Grande agitazione sul datagate (il furto, da parte di un dipendente dei servizi segreti americani, di dati riservati che riguardano non solo gli Usa ma anche il resto del mondo, tra cui gli alleati degli Stati Uniti). Ci sono indubbiamente severi aspetti di diritto penale, all’attenzione della magistrature competenti e degli Stati con i quali gli Usa hanno accordi. Tra tanto clamore cerchiamo di delineare cause, effetti e rimedi del “caso”.



Cause – La determinante è essenzialmente la tecnologia. In un bel libro di una ventina di anni fa, Luigi Fenizi ha dimostrato come il Novecento è stato il secolo “crudele” del terrore di massa (gulag, campi di concentramento, stermini) a ragione della tecnologia: per millenni, la crudeltà si è estrinsecata nei confronti di singoli individui, nel Novecento è stato possibile, con la tecnologia, estenderla a interi gruppi sociali o etnici. Analogamente, nel XXI secolo, la tecnologia – specialmente quella dell’informazione e della comunicazione – rende fattibile la fine della “privacy” o lo spionaggio di massa.



In passato, tutti gli Stati disponevano di servizi segreti, e di spie, che si arrabattavano come potevamo, spesso utilizzando i buchi delle serrature come loro strumento più avanzato. Oggi con l’Ict si può monitorare tutto. Ci sono Stati particolarmente ben organizzati nell’Intelligence (specialmente gli Stati Uniti dopo Pearl Harbour), altri meno. In Europa, il Cambridge Circus britannico e le Deuxième Bureau francese hanno una buona reputazione di efficienza ed efficacia, mentre i servizi italiani e spagnoli ne hanno, a torto o a ragione, una pessima – in particolare in materia di impiego delle tecnologie. Non ci si deve sorprendere che gli alleati si spiino l’un l’altro; lo si è sempre fatto da che mondo e mondo – così come mogli e mariti sospettosi hanno sempre spiato i comportamenti dei coniugi.

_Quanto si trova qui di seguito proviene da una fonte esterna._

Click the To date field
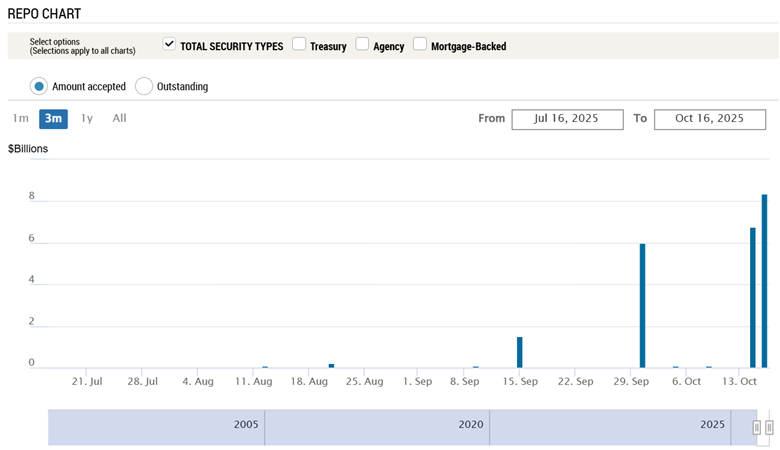The height and width of the screenshot is (450, 780). [x=710, y=119]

Effetti – ndubbiamente grave il comportamento della “spia infedele” che minaccia di diffondere a mezzo mondo (a suo dire, a fin di bene) i dettagli del suo lavoro. Tuttavia, le implicazioni del datagate vanno drasticamente ridimensionate. Negli anni Settanta, in America, fece scalpore il fatto che, segretamente, alla Casa Bianca si registrassero (senza che gli interlocutori lo sapessero) tutte le conversazioni del Presidente Nixon (il quale intendeva utilizzare i nastri per una sua autobiografia). I nastri diventarono elemento determinate del “caso Watergate” perché si pensava di ottenere da essi la prova che Nixon era al corrente dell’incursione fraudolenta negli uffici del comitato elettorale del suo avversario e che, quindi, avesse mentito al Congresso degli Stati Uniti e al popolo americano.

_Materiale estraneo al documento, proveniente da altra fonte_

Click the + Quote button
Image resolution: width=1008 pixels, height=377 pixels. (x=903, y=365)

Si trattava, in essenza, di poche conversazioni. Oggi gli ascoltatori/spie vengono travolti da miriadi di conversazioni e spezzoni di conversazioni. È molto difficile che sappiano individuare quelle a loro utili ai fini del loro mandato. Molto più insidioso – ma nessuno ne parla – lo spionaggio industriale, ben mirato alla ricerca di innovazioni che possono essere brevettate. Le nuove tecnologie consentono non solo un approccio di massa, ma soprattutto una migliore definizione di obiettivi e traguardi.

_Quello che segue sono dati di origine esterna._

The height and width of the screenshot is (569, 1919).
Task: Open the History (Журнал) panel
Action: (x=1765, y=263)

Rimedi – A un problema tecnologico si rimedia, in primo luogo, con strumenti tecnologici. Chi tratta di questioni delicate dovrebbe conversare con i propri interlocutori al riparo di filtri e schermi. I ficcanaso si stancherebbero di ascoltare liti di condominio, questioni di letto e simili. Necessari, poi, sia un maggiore e migliore addestramento dei “servizi”, sia una più attenta vigilanza degli organi (politici, giudiziari, parlamentari) sui loro obiettivi e strumenti. Non risolverebbero il problema, ma ne ridurrebbero l’entità.